16—Hermanos, no podía dejar de cumplirse la Escritura en que el Espíritu Santo, por boca del rey David, predijo la traición de Judas, que se ofreció a ser guía de la turba que apresó a Jesús.

17»Judas era uno de los nuestros, escogido para ser un apóstol como nosotros. 18Sin embargo, con el dinero que recibió en pago de su maldad, se compró un terreno, y estando en él se cayó de cabeza, y con el golpe se le reventó el vientre y se le desparramaron las entrañas. 19La noticia de su muerte corrió rápidamente entre los habitantes de Jerusalén, que llamaron a aquel lugar “Campo de Sangre”.

20»Esto fue lo que anunció el rey David en el libro de los Salmos:

“Quede desierta su casa

y no haya quien more en ella”;

y añadió:

“Que otro se encargue

de su trabajo”.

21-2»Ahora, por lo tanto, es menester que entre todos los que siempre han estado a nuestro lado elijamos a uno, para que junto con nosotros sea testigo de la resurrección de Jesús.
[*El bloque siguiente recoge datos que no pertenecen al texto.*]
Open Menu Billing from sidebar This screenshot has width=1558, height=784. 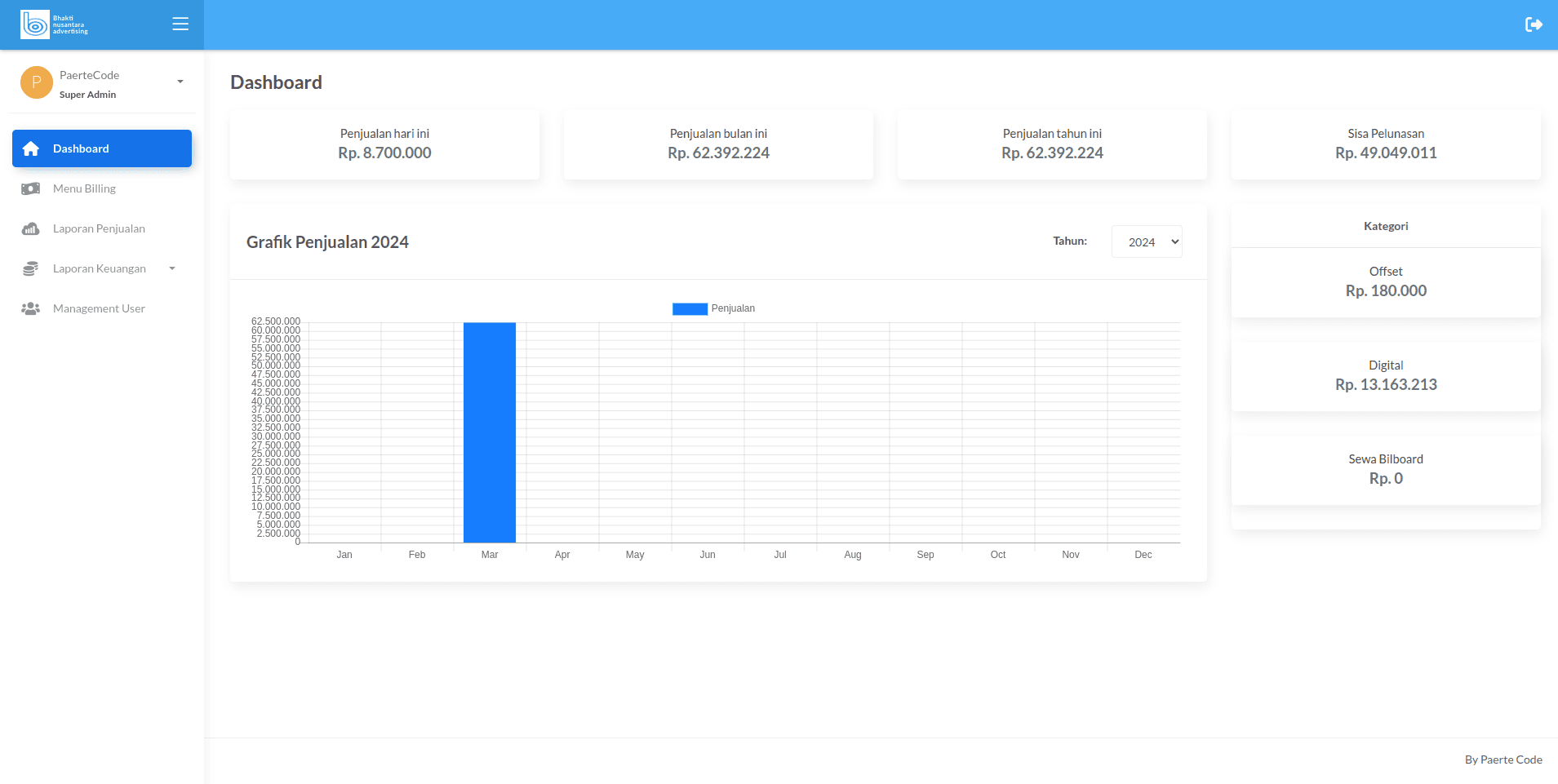point(84,188)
Tomemos, pues, a alguien que desde el primer momento y hasta el último haya estado con nosotros, esto es, desde que Juan bautizó al Señor y hasta el día en que fue recibido en el cielo.

23La asamblea señaló entonces a dos personas: a José Barsabás, llamado por sobrenombre Justo, y a Matías.
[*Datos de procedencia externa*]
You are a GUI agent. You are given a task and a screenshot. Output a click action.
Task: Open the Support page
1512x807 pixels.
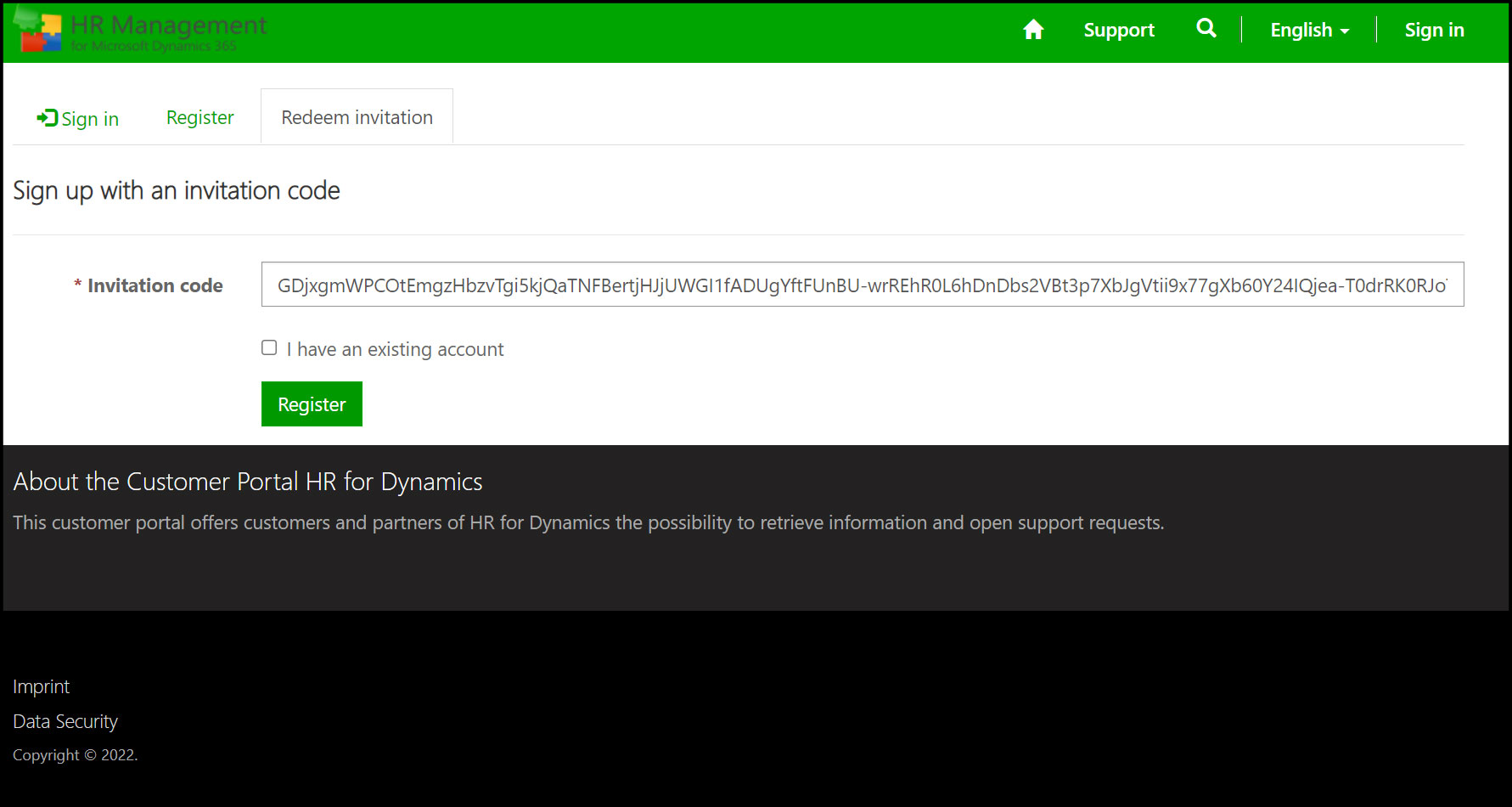1118,31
24Luego oraron: “Señor, tú que conoces el corazón de todos los hombres, muéstranos cuál de estos dos has escogido 25para tomar el ministerio y apostolado que Judas, por su traición, perdió para ir al lugar que le corresponde”.

26Echaron suertes, y la suerte cayó sobre Matías, cuyo nombre quedó unido desde aquel momento al de los once apóstoles.